During his speech in Byron Center, Michigan, Vance focused on the economic woes facing Americans and argued that the younger generation of U.S. adults is experiencing challenges in the housing market that their parents and grandparents did not face.

“Americans, especially young people, are becoming paupers in their own country. If we don’t do better, our young generation, they’re not going to own anything, they’re not going to have anything, they’re going to be renters in the country that their parents and grandparents built. Inflation is a disaster,” Vance said, according to The Detroit News.

Median home prices in the U.S. have skyrocketed, hitting a peak of $479,500 in the fourth quarter of 2022, according to Rocket Homes. At the end of 2020, the final months of the Trump administration, the median home price was $358,700. Rent prices in the U.S. have also increased by around 19% since 2019, The Washington Post reported, making it harder for young Americans to save money for the increasing costs of owning a home.

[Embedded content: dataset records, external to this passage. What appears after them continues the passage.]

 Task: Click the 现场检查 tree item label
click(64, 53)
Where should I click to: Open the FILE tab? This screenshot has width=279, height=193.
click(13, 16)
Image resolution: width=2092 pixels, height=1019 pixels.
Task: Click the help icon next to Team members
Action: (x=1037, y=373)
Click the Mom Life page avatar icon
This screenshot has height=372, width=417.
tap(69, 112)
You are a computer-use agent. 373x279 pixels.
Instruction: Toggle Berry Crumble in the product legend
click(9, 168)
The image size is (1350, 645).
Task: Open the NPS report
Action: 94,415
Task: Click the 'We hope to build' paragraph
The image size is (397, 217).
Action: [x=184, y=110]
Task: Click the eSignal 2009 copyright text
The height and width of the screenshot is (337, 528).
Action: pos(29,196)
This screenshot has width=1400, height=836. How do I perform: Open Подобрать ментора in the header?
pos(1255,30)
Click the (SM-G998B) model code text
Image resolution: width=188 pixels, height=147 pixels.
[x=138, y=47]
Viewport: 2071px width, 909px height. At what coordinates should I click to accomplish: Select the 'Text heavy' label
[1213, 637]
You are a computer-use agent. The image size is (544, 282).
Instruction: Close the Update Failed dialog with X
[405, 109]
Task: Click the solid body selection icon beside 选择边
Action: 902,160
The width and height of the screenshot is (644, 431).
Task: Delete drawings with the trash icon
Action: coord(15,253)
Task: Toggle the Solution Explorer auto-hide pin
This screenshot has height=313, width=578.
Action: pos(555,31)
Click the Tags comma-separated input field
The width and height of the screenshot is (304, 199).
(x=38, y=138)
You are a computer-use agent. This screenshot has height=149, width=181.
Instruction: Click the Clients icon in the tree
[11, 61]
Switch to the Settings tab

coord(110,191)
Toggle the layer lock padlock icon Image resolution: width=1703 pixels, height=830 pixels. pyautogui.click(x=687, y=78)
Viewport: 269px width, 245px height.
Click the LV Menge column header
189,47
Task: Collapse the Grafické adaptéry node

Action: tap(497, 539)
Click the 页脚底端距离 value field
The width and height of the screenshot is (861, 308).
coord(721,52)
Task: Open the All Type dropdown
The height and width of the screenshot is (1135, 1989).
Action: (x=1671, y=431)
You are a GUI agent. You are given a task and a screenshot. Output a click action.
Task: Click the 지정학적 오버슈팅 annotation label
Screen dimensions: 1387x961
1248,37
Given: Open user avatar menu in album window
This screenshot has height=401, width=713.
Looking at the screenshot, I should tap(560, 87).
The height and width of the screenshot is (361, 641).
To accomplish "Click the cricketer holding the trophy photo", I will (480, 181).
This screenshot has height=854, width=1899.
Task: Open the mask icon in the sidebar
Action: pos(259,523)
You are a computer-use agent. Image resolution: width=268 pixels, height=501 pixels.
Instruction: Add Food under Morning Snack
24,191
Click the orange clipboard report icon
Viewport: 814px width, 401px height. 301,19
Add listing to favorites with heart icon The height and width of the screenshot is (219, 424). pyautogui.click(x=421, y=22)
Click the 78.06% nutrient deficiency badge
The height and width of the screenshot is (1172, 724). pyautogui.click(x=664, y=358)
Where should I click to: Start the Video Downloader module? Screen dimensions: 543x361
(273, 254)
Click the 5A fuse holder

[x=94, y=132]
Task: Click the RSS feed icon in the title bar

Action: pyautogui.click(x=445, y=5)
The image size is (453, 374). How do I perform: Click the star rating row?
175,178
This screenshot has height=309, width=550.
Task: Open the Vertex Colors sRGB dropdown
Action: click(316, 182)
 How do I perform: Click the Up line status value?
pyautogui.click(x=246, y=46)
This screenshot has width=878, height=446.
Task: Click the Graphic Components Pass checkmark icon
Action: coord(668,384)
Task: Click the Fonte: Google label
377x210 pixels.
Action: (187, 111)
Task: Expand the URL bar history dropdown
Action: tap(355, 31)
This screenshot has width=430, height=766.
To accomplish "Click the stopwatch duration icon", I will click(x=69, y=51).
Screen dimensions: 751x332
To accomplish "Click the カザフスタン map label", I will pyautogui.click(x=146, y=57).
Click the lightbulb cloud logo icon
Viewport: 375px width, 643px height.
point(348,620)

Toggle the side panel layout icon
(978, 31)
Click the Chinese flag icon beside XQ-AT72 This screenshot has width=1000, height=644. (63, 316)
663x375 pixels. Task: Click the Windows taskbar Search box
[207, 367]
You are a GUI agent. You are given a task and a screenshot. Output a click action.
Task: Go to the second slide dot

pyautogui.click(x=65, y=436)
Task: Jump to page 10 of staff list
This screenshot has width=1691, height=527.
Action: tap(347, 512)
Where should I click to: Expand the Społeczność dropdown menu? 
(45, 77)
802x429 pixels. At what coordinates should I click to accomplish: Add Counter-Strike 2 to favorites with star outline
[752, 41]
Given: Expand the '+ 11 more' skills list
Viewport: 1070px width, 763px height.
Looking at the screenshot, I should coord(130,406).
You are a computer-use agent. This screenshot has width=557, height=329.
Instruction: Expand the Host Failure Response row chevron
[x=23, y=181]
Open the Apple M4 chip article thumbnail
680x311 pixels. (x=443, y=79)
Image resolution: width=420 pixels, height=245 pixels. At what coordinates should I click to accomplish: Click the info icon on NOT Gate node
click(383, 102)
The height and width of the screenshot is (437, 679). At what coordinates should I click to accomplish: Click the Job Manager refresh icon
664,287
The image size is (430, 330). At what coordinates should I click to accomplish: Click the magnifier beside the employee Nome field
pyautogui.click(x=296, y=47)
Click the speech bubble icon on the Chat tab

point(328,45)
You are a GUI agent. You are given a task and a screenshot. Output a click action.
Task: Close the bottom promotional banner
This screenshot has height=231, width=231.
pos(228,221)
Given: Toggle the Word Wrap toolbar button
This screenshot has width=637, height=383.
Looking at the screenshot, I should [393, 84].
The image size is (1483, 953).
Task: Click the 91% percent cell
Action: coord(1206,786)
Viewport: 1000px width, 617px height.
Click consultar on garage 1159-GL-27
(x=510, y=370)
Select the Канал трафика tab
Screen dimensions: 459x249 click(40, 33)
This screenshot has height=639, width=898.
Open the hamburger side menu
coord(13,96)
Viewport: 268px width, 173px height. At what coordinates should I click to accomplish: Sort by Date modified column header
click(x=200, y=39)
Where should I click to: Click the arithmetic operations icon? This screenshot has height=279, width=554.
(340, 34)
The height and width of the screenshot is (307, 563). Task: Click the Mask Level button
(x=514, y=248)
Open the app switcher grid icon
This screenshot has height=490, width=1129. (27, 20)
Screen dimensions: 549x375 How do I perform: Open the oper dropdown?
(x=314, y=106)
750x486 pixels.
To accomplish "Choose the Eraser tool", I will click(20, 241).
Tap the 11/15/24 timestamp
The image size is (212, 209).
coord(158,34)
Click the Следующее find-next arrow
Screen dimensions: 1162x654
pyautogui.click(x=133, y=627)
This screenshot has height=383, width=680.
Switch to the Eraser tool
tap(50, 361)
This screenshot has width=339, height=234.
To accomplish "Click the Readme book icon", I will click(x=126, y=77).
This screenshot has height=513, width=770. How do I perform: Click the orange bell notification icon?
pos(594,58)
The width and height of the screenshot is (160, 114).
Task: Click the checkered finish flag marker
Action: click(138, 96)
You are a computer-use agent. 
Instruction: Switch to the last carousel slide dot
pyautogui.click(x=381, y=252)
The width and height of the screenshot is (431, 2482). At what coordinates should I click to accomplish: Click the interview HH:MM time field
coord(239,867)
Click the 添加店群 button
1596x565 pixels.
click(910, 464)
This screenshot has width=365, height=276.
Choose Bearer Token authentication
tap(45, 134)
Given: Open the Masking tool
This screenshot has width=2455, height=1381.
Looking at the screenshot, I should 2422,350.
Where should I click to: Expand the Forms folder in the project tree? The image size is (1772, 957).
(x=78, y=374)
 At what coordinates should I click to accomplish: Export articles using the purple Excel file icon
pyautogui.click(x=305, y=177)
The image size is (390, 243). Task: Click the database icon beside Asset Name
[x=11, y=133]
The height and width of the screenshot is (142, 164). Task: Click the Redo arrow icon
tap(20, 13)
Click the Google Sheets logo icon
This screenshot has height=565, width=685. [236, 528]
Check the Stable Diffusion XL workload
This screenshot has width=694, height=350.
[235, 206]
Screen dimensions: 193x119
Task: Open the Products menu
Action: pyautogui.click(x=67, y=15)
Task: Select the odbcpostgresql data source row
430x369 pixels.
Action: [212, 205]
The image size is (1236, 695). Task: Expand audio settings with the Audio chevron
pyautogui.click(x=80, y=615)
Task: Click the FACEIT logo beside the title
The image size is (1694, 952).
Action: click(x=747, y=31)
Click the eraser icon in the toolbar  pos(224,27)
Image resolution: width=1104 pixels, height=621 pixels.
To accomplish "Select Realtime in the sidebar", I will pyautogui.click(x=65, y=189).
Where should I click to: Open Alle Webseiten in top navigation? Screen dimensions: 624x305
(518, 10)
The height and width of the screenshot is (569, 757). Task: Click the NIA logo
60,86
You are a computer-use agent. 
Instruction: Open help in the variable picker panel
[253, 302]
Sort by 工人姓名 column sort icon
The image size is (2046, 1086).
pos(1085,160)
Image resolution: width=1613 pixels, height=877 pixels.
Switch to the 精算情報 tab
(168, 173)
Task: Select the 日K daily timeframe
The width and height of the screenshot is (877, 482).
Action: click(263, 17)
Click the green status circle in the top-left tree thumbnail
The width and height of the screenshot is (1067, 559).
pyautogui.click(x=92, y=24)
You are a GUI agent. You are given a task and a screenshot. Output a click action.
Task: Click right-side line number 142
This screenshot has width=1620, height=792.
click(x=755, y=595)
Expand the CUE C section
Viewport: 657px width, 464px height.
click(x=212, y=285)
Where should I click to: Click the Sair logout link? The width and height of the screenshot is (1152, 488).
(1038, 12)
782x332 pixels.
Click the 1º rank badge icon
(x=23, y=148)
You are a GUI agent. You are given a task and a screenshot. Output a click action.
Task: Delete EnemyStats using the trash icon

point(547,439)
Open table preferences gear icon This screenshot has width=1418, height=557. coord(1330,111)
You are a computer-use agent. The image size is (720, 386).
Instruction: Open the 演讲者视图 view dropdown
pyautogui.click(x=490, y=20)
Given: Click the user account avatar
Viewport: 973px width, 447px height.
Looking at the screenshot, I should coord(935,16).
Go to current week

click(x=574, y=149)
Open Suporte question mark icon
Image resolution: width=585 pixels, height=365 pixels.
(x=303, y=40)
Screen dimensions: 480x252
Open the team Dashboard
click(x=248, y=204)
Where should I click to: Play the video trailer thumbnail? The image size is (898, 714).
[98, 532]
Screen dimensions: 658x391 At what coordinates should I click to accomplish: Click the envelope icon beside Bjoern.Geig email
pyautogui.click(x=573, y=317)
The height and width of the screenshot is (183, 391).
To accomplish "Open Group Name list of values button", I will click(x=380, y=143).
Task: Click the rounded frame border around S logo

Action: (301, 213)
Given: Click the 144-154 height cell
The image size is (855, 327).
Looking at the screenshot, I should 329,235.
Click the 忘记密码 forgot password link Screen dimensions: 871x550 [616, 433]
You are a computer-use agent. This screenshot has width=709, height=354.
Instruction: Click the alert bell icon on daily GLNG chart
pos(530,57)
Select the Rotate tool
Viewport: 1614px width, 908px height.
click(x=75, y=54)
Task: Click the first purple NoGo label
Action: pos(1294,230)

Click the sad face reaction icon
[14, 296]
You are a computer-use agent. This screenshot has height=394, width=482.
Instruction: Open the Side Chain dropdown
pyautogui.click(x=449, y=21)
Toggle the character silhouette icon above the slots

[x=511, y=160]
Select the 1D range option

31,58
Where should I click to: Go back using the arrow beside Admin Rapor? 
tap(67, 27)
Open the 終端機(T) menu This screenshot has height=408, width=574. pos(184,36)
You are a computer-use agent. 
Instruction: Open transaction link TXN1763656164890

While inflation dropped to 2.9% last month, it is still higher than it was during most of Trump’s presidency. The inflation rate hit a staggering 9.1% in June 2022 before it began to drop.

 

Vance said a priority of the Trump-Vance administration would be to lower energy costs, which he argued would, in turn, bring down the cost of housing. Trump made similar comments in July when addressing the housing crisis.

“When the economy gets better, it’s hard to get better when you have high energy prices,” Trump told a crowd of supporters in Iowa. “We’ll get the prices way down and then the interest rates down and then the home builders will start building again, because nobody can get money from the bank because the interest rate’s high.”

The Republican vice presidential candidate and Ohio senator also blastedMichigan’s “failed leadership,” saying it has resulted in thousands of jobs disappearing in the Great Lakes State. He predicted the loss of jobs in Michigan would result in voters overwhelmingly turning out in support of Republicans in November.

“Michigan, people used to call it a blue wall state,” he said. “I think Michigan is a red wall state now because people are sick of losing their livelihoods and losing their jobs.”